Data is split into hive-style directories (col=val/data.parquet).

repo = TableRepo(Path("/tmp/events"), partition_cols=["region", "env"])

repo.extend(pl.DataFrame({
    "region": ["us", "us", "eu"],
    "env":    ["prod", "dev", "prod"],
    "count":  [100, 50, 80],
}))

# Read only us/prod — no full scan
df = repo.get_partition_df({"region": "us", "env": "prod"})

# Wildcard: all eu partitions
df_eu = repo.get_partition_df({"region": "eu"})

Hash partitioning

When partition values have unbounded cardinality, hash into fixed buckets instead. Uses polars' native xxhash — vectorised, GIL-free.

from shackleton import HashPartitioner

hp = HashPartitioner(col="user_id", num_groups=128)
repo = TableRepo(Path("/tmp/users"), partition_cols=hp)

repo.extend(pl.DataFrame({
    "user_id": ["alice", "bob", "carol", "dave"],
    "score":   [0.9, 0.7, 0.8, 0.6],
}))

df = repo.get_full_df()
# The hash key column is stripped — only original columns are stored

Sorted merge with id_col

When id_col is set, each extend keeps the file sorted by that column and replace_records does an upsert: matching IDs are updated, new IDs appended.

repo = TableRepo(Path("/tmp/prices"), id_col="ticker")

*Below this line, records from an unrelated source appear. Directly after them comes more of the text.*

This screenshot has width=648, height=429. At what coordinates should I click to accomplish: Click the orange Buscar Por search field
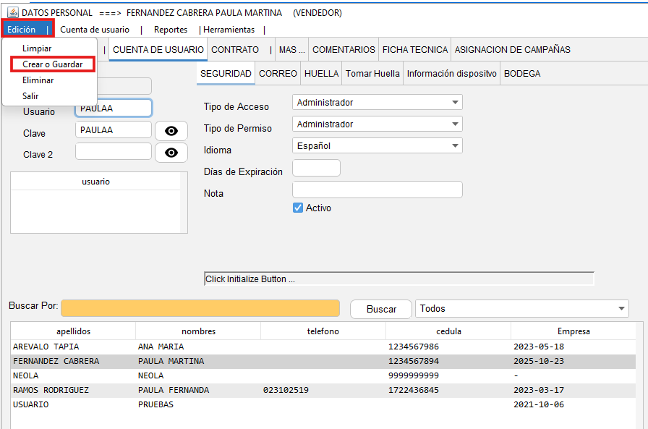click(200, 308)
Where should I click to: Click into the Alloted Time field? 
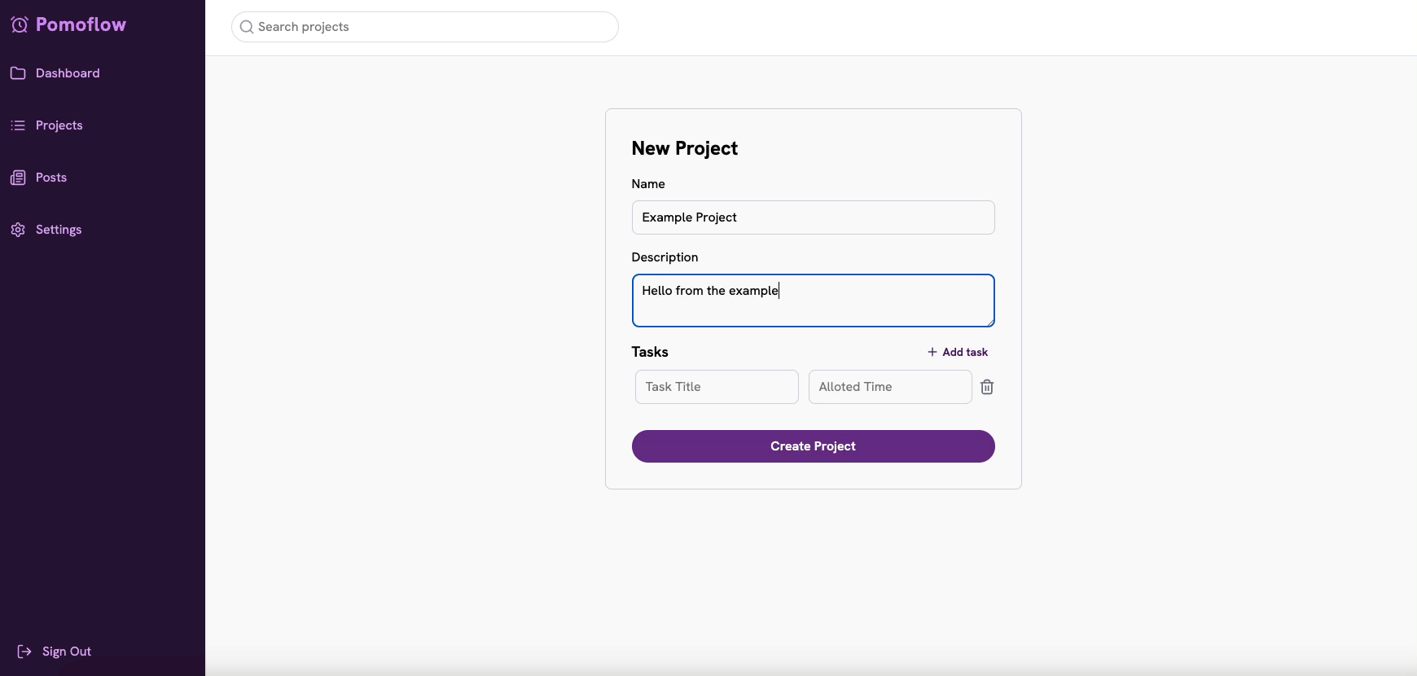(889, 387)
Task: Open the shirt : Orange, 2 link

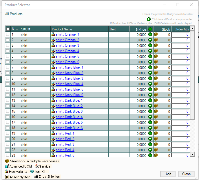Action: [67, 40]
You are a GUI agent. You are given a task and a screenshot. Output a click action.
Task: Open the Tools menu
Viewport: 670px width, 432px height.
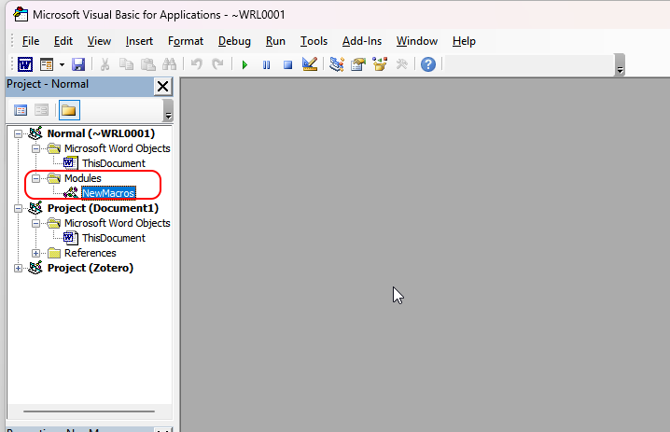(x=314, y=41)
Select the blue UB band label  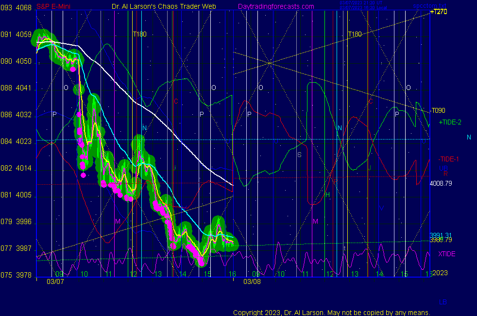443,168
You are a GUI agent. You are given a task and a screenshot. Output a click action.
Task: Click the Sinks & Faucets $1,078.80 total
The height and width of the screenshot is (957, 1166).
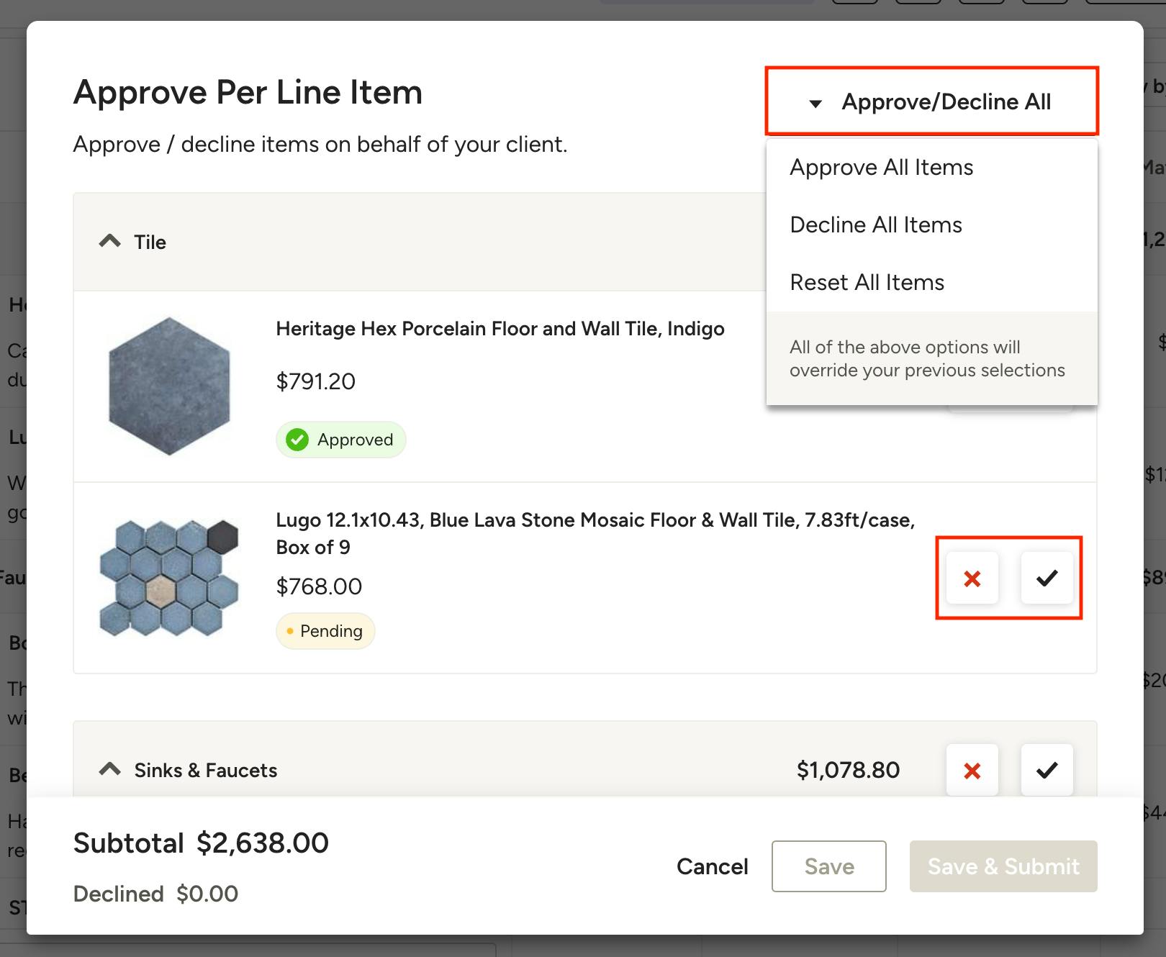point(847,770)
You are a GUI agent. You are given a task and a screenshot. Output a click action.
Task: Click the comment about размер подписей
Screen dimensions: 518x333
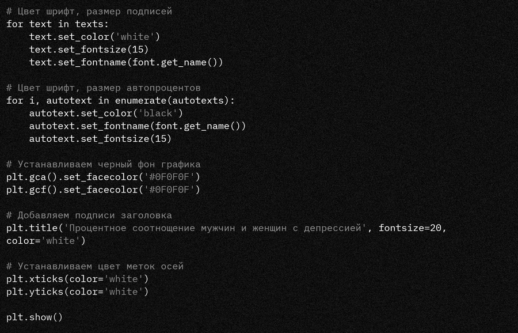click(89, 12)
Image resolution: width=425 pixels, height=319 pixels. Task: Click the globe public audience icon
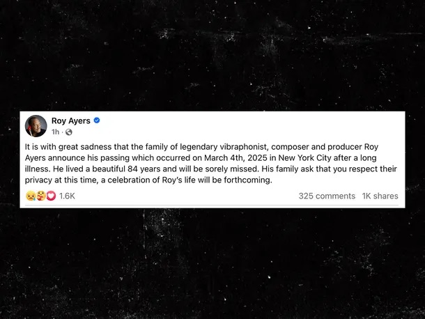pos(68,132)
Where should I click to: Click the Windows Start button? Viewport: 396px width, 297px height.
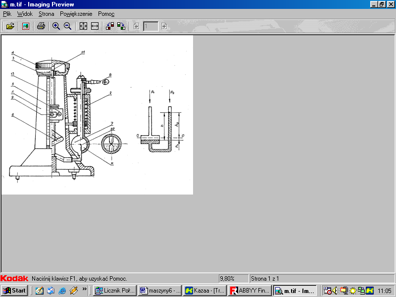coord(14,291)
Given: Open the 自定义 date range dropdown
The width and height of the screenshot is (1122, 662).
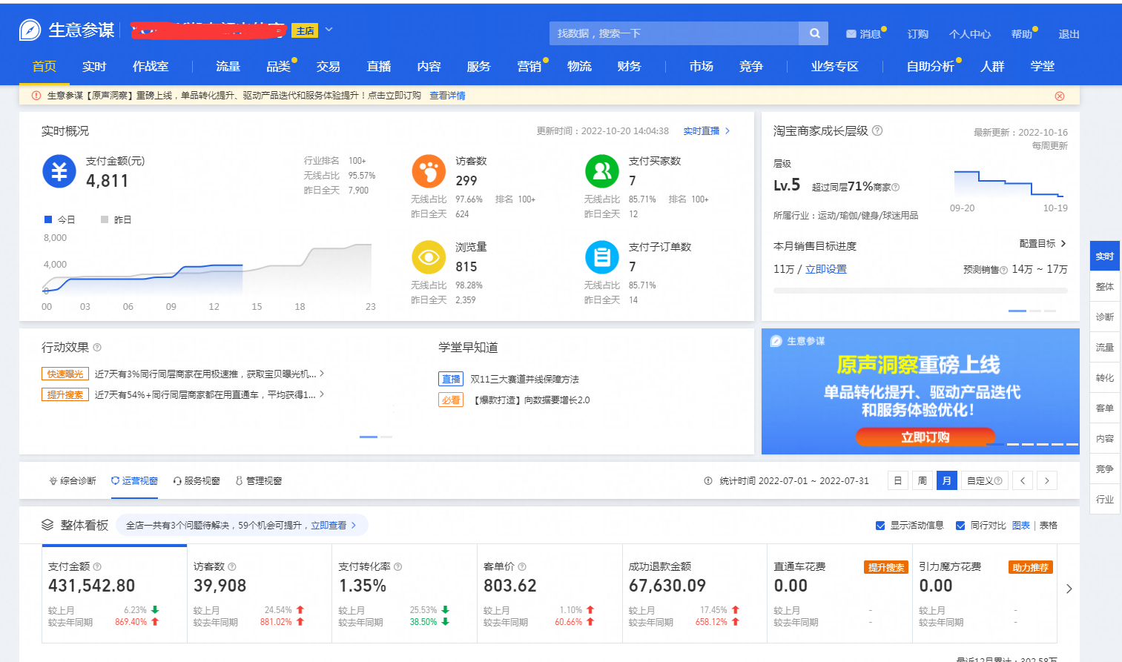Looking at the screenshot, I should pyautogui.click(x=984, y=480).
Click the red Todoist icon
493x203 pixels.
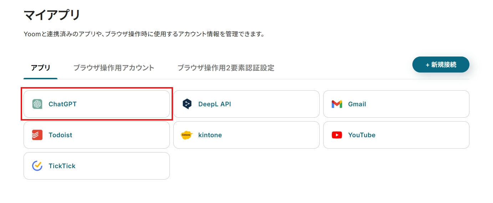[37, 135]
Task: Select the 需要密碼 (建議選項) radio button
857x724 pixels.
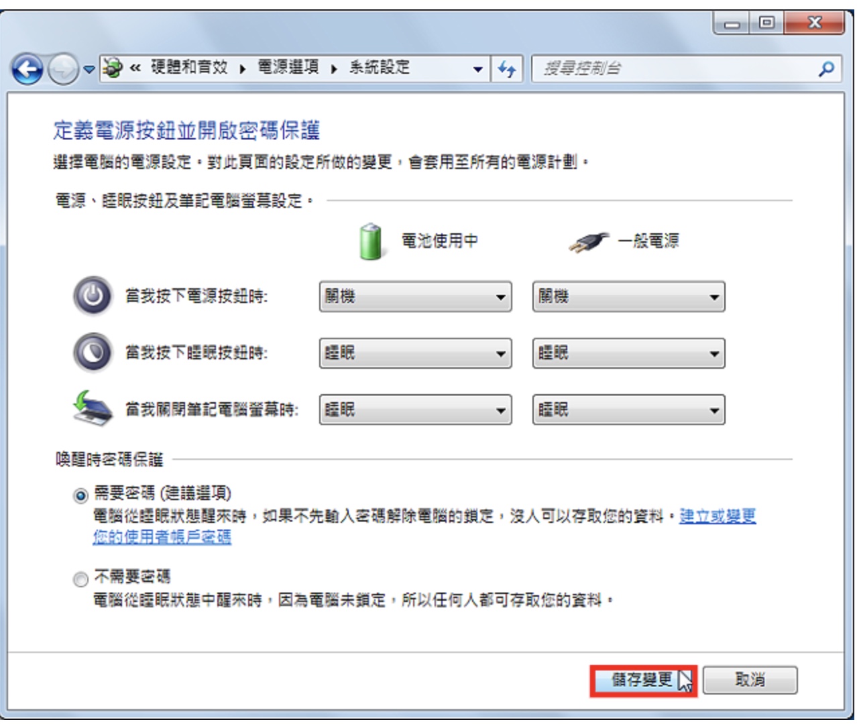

repo.extend(pl.DataFrame({
    "ticker": ["AAPL", "GOOG", "MSFT"],
    "price":  [180.0, 140.0, 380.0],
}))

# Update GOOG, add TSLA
repo.replace_records(pl.DataFrame({
    "ticker": ["GOOG", "TSLA"],
    "price":  [145.0, 220.0],
}))

repo.get_full_df().sort("ticker")
# ┌────────┬───────┐
# │ ticker ┆ price │
# ╞════════╪═══════╡
# │ AAPL   ┆ 180.0 │
# │ GOOG   ┆ 145.0 │
# │ MSFT   ┆ 380.0 │
# │ TSLA   ┆ 220.0 │
# └────────┴───────┘

File size limits with max_records

Cap each file at N rows. Useful when downstream tools (Spark, DuckDB) benefit from many smaller files, or when partial reads matter.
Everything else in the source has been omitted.